**Material shown:**
──────────────────────────────
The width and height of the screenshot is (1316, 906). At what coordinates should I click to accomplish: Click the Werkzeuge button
──────────────────────────────
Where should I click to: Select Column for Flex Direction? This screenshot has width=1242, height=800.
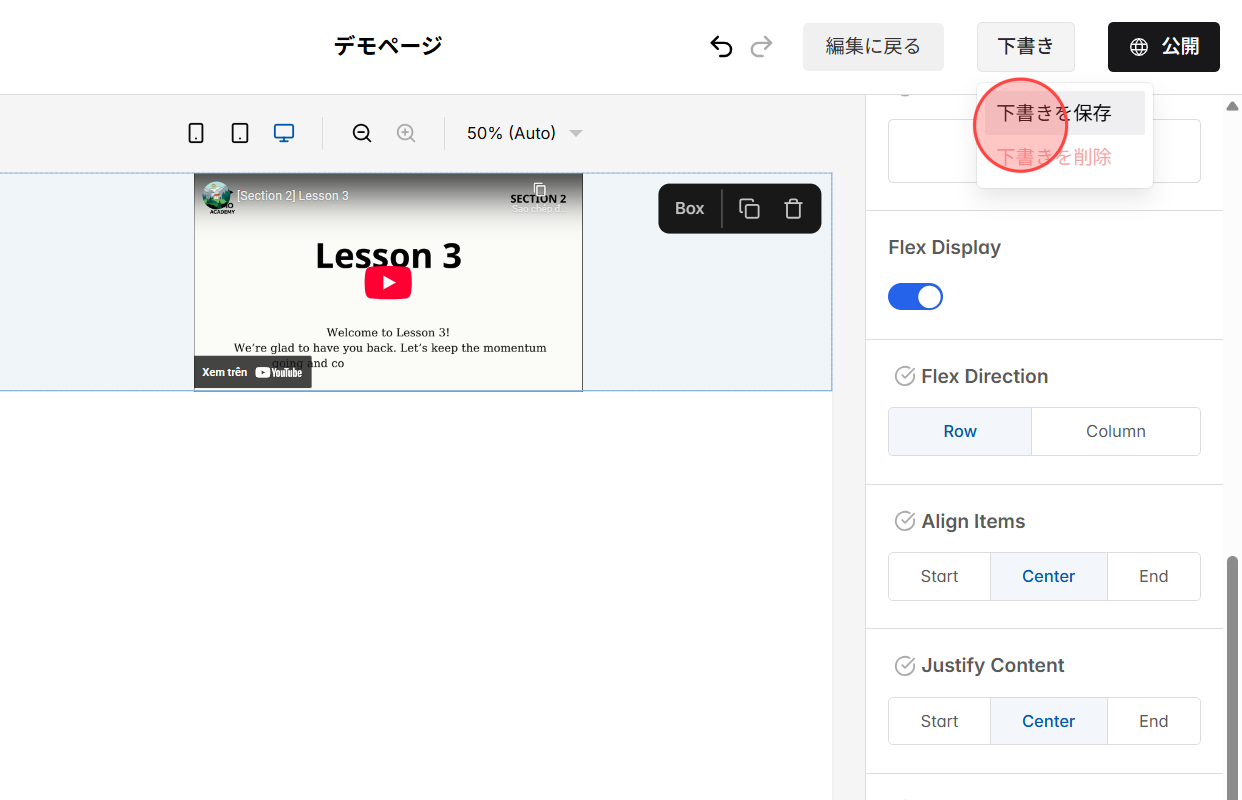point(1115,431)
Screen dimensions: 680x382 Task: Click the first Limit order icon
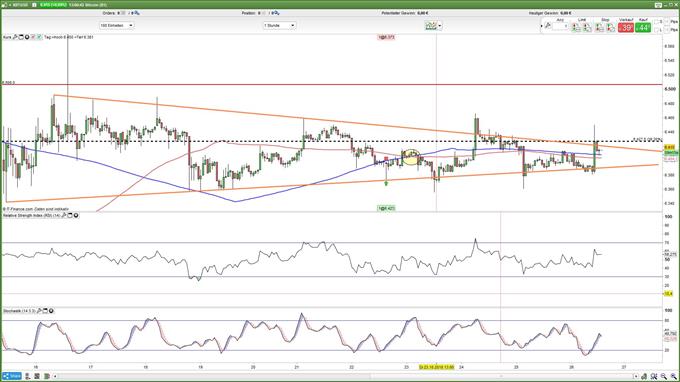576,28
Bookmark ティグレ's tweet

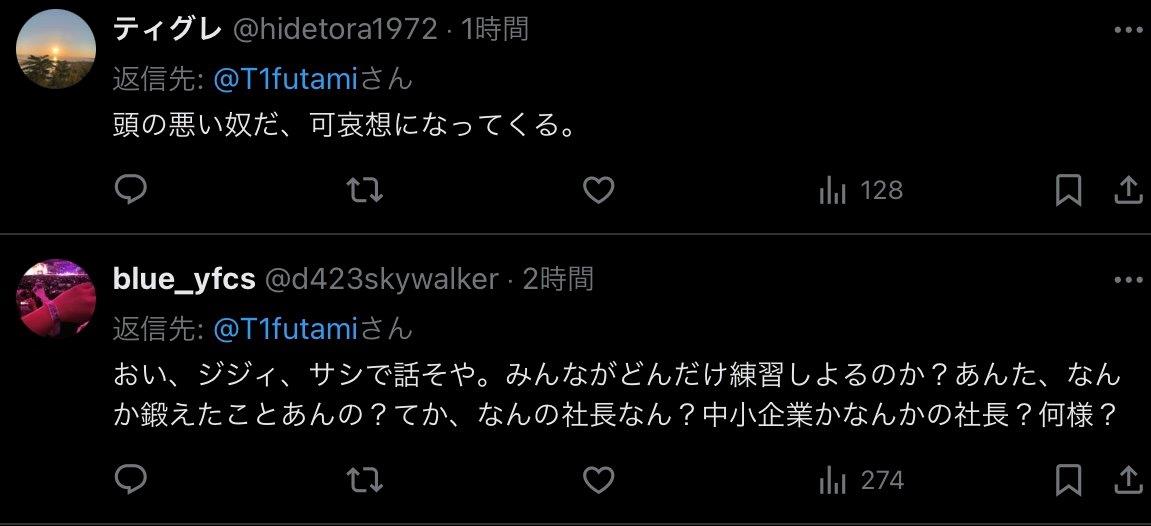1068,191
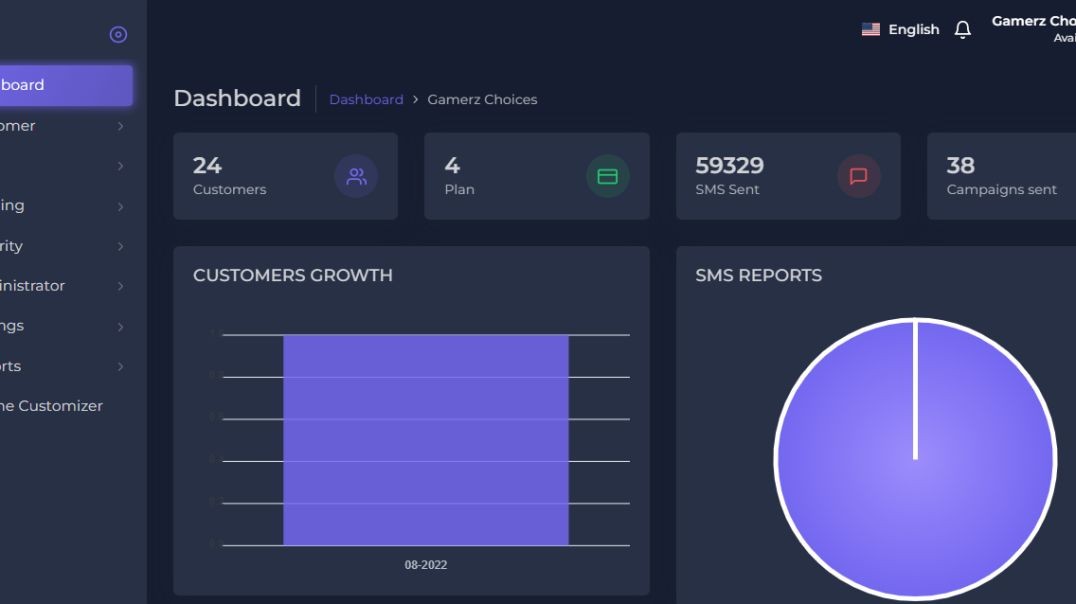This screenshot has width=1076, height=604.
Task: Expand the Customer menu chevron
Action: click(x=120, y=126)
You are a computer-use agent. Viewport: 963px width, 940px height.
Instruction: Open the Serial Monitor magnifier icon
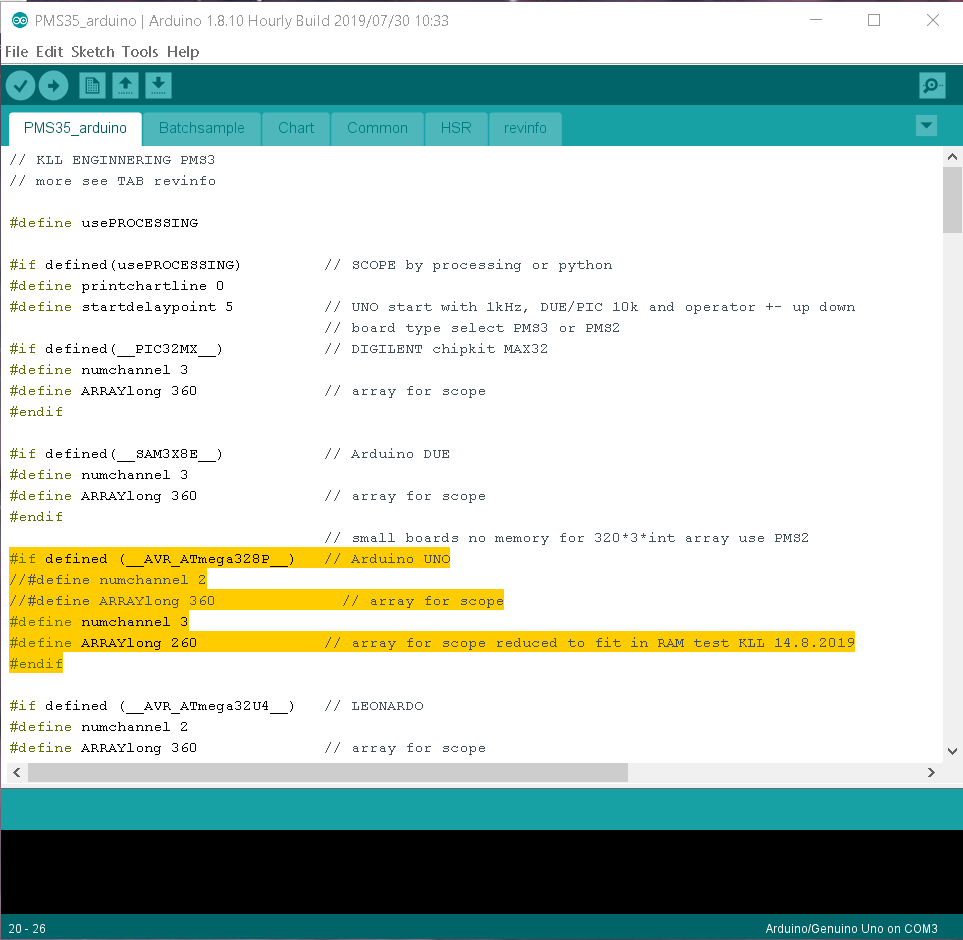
──────────────────────────────
**Written exercise:** Give the lines of the listing from the line with "Bookmark ティグレ's tweet" up to and including the line with "Instruction: Open the" as a JSON list of strings, one per line. Skip blank lines and leave out the pictures.

**Completed task:**
[
  "Bookmark ティグレ's tweet",
  "1068,191",
  "This screenshot has width=1076, height=604.",
  "Task: Expand the Customer menu chevron",
  "Action: click(x=120, y=126)",
  "You are a computer-use agent. Viewport: 963px width, 940px height.",
  "Instruction: Open the Serial Monitor magnifier icon"
]